Codfish is a fish that plays a significant role in the cuisine of various countries, especially in Portugal, where it is considered a national icon. There are several species of codfish, but the most well-known and used in cooking are Gadus morhua, found in the North Atlantic, and Gadus macrocephalus, from the Pacific. An interesting characteristic of this fish is its ability to be preserved through drying and salting, an ancient technique that allows for its conservation and transportation over long distances.

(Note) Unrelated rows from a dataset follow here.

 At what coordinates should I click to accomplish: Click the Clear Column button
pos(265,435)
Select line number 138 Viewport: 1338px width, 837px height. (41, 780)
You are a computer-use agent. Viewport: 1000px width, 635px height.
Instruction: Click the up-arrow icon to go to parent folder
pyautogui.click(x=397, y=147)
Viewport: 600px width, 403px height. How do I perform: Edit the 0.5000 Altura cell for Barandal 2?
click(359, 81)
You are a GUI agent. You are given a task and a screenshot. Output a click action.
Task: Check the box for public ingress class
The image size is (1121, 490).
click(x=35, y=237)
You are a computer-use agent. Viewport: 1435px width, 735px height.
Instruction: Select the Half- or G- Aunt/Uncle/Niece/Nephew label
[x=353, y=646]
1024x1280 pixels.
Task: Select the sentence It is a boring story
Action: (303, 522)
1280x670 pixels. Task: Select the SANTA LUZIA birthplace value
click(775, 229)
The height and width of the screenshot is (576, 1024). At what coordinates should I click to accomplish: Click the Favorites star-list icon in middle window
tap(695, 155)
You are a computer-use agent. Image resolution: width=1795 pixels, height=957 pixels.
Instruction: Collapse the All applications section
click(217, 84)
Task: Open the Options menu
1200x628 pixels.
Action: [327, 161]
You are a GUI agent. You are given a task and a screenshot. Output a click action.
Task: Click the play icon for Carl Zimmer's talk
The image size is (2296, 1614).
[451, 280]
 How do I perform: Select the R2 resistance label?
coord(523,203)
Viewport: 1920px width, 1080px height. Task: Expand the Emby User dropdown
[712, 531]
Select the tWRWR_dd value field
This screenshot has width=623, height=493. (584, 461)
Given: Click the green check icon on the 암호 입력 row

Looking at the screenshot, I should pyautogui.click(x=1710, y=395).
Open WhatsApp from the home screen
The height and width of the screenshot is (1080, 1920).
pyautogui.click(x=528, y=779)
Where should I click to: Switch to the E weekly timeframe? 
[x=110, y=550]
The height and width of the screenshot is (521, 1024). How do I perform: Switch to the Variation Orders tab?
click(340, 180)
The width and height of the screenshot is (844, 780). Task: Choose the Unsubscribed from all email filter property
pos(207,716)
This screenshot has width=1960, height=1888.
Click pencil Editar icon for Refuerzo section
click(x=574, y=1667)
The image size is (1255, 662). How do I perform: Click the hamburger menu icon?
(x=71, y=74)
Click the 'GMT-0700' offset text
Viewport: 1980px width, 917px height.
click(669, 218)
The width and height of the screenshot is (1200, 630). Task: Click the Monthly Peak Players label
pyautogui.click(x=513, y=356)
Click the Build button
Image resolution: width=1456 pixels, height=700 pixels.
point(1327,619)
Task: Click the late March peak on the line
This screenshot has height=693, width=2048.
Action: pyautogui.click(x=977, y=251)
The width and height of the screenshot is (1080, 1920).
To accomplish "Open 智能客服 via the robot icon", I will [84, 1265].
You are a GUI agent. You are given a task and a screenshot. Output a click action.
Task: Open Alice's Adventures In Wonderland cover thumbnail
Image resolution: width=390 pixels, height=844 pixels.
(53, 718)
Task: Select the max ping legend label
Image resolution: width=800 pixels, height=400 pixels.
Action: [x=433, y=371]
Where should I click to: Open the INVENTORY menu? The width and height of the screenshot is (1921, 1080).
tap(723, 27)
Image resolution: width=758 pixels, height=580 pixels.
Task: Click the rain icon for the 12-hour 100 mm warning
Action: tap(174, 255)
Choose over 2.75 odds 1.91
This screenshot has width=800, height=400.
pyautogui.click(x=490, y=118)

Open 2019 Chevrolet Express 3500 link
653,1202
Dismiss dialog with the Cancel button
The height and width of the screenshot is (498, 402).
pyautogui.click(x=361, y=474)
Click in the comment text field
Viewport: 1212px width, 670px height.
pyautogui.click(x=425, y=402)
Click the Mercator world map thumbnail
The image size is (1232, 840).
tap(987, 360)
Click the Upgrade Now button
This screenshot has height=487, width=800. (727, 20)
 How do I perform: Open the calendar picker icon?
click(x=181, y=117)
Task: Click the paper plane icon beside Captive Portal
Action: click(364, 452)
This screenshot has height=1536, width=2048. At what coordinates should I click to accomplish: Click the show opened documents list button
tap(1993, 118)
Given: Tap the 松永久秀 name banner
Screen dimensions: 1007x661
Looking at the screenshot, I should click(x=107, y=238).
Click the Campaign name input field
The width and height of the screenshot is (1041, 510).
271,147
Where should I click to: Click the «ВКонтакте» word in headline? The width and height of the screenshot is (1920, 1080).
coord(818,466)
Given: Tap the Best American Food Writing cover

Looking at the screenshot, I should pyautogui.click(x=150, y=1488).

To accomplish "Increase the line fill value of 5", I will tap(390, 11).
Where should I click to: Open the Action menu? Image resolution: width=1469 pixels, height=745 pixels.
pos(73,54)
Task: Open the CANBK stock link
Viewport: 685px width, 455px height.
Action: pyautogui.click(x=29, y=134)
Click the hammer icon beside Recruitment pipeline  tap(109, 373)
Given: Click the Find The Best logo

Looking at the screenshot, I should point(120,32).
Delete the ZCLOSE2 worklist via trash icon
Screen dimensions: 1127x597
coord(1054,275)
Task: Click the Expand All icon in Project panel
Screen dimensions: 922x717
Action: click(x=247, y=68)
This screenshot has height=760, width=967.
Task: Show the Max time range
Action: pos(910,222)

In cuisine, codfish is extremely versatile, being prepared in hundreds of different ways. In Portugal, it is said that there are more than a thousand recipes for cooking codfish, one for each day of the year. Among the most famous preparations are Bacalhau à Brás (with scrambled eggs, straw potatoes, and onion), Bacalhau com Natas (shredded cod cooked with cream), and Bacalhau à Gomes de Sá (with potatoes, onions, boiled eggs, and olives). Each recipe brings a unique combination of flavors and textures, proving the versatility and richness of this ingredient.
In addition to its culinary importance, codfish also plays a relevant role in cultural and historical aspects of various regions. Its introduction into the European diet dates back to the age of great navigations when the need for food that could be preserved for long periods without refrigeration was essential. This characteristic made codfish a valuable resource for sailors and explorers. To this day, codfish is celebrated in festivals and traditions, especially during Easter Week and Christmas, where dishes based on codfish take center stage on many tables around the world.